Complete the following:
(1) Write out the part of the employee mental health article starting at "Legal compliance: Employers" and ending at "as a whole.".
(2) Answer these questions from the employee mental health article:
(a) According to the World Health Organization, how many people worldwide suffer from depression?
(b) What share of all work-related ill health cases in 2019/2020 did the Health and Safety Executive attribute to work-related stress, anxiety, and depression?
(c) What percentage of UK employees believe their workplace should play a role in their mental health and well-being?

Supplied passage:
Time to rethink employee mental health and wellbeing
Mental health and wellbeing have been a trending and ever-pressing matter in the workplace for a few years now, and it doesn't look like it's going away.
According to the World Health Organization (WHO), depression is the leading cause of disability worldwide, and an estimated 264 million people worldwide suffer from depression. In the UK, depression is also a significant concern, and it's estimated that around 1 in 4 people will experience a mental health problem like depression each year.
It's difficult to give an exact number since mental health issues like depression can be under reported, and many people may not seek help or disclose their struggles. However, several studies suggest that depression is prevalent in the workplace, and a significant number of employees may struggle with it. According to a study by the Mental Health Foundation, one in six employees in the UK is currently experiencing depression, anxiety, or stress. Another study by the UK's Health and Safety Executive (HSE) found that work-related stress, anxiety, and depression accounted for 44% of all work-related ill health cases in 2019/2020.
It's worth noting that workplace factors, such as job demands, job control, and social support, can contribute significantly to an employee's mental health and well-being. Therefore, it's essential for employers to create a supportive work environment and provide resources for employees to manage their mental health effectively.
Recently, research has shown that 85% of UK employees believe that their workplace should play a role in their mental health and well-being. There are several ways in which employers can engage in employee well being and healthcare. The two pathways for mental health and well being treatment that The Doctors Clinic Group offers are Occupational Health and Private corporate GP appointments.
It's time for employers to rethink employee well-being and mental health care. These can have a significant impact on the success and productivity of businesses and teams, when done right it can result in the following positive results:
Attracting and retaining top talent: Employees are more likely to stay with an employer who prioritises their well-being and creates a positive work environment. This can help to attract and retain top talent, which is crucial for the success of any business.
Improved productivity: Employees who feel valued and supported by their employer are more likely to be engaged and productive at work, leading to better business outcomes.
Reduced absenteeism and presenteeism: By prioritising employee well-being, employers can help to reduce absenteeism (employees taking time off work) and presenteeism (employees working while sick or not fully present). This can help to reduce costs associated with lost productivity and increased healthcare expenses.
Positive workplace culture: Prioritising employee well-being can help to create a positive workplace culture where employees feel valued, respected, and supported. This can help to improve morale, teamwork, and overall job satisfaction.
Legal compliance: Employers have a legal obligation to provide a safe and healthy work environment for their employees. Prioritising employee well-being can help to ensure that employers are meeting their legal obligations and avoiding potential legal issues related to employee health and safety.
- Healthy and happy staff: Having healthier and happier staff can uplift the whole team, drive productivity and ambition and ultimately drive results.
Overall, by prioritising employee well-being, employers can create a more positive and productive workplace culture that benefits both employees and the business as a whole.

Pixel coordinate grounding data:
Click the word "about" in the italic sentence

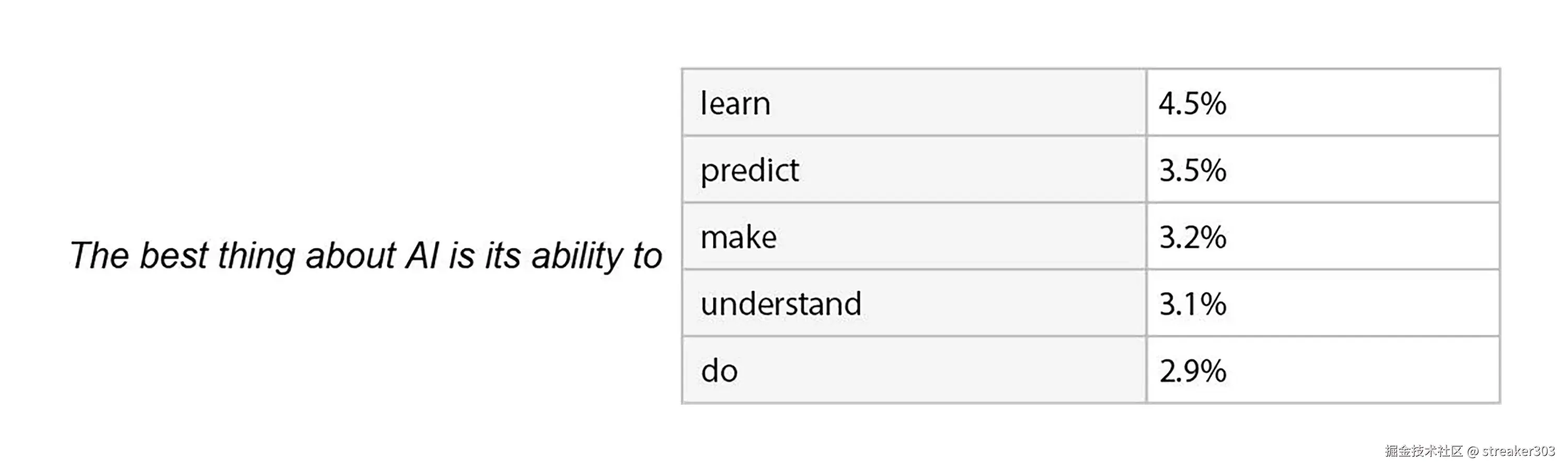click(x=351, y=255)
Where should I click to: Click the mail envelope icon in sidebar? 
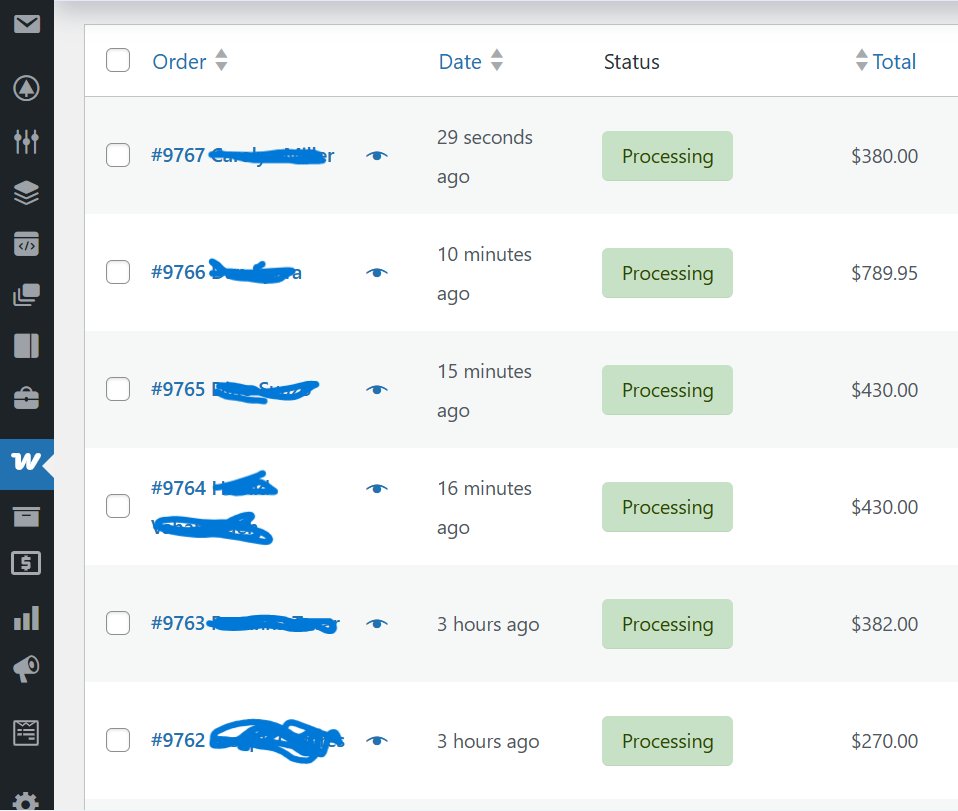pos(27,24)
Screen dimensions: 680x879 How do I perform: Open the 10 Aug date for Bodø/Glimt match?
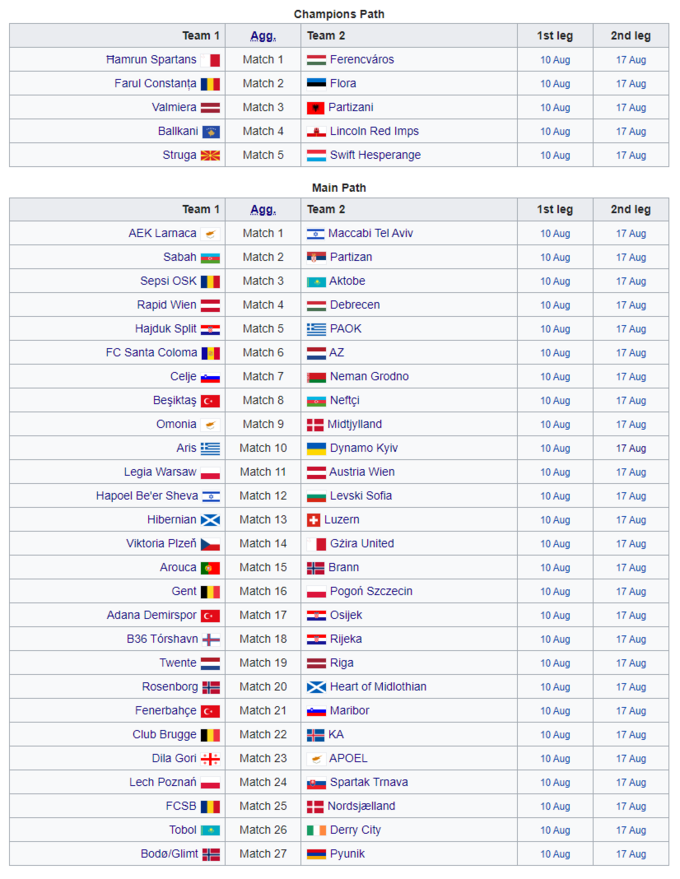[555, 855]
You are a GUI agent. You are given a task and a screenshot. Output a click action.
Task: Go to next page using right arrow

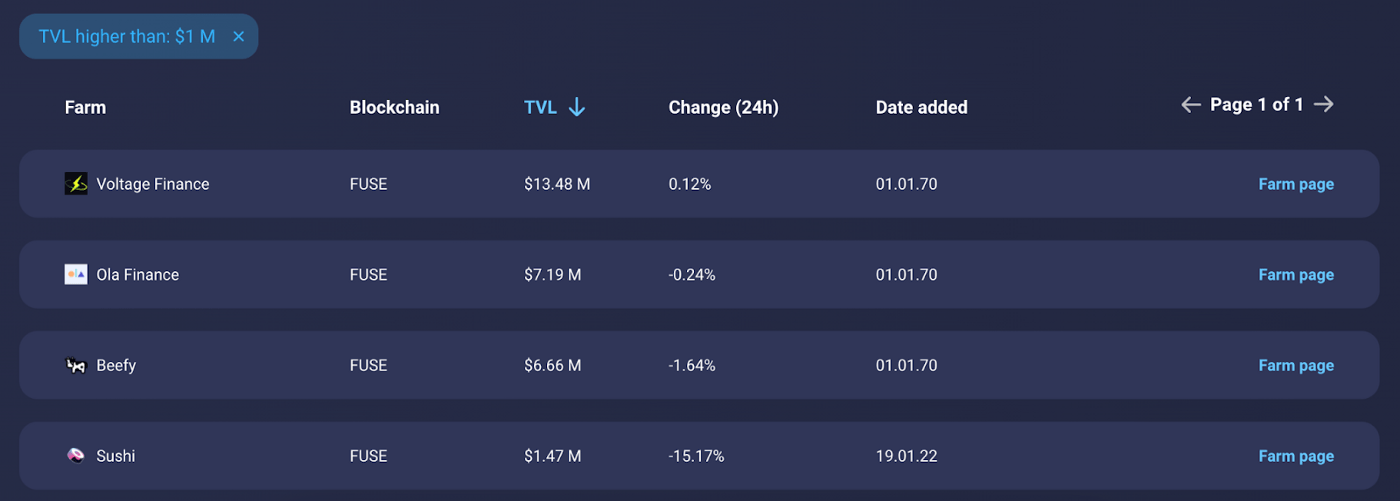[1324, 104]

Solutions to the problems:
(1)
Legal compliance: Employers have a legal obligation to provide a safe and healthy work environment for their employees. Prioritising employee well-being can help to ensure that employers are meeting their legal obligations and avoiding potential legal issues related to employee health and safety.
- Healthy and happy staff: Having healthier and happier staff can uplift the whole team, drive productivity and ambition and ultimately drive results.
Overall, by prioritising employee well-being, employers can create a more positive and productive workplace culture that benefits both employees and the business as a whole.

(2)
(a) An estimated 264 million people
(b) 44%
(c) 85%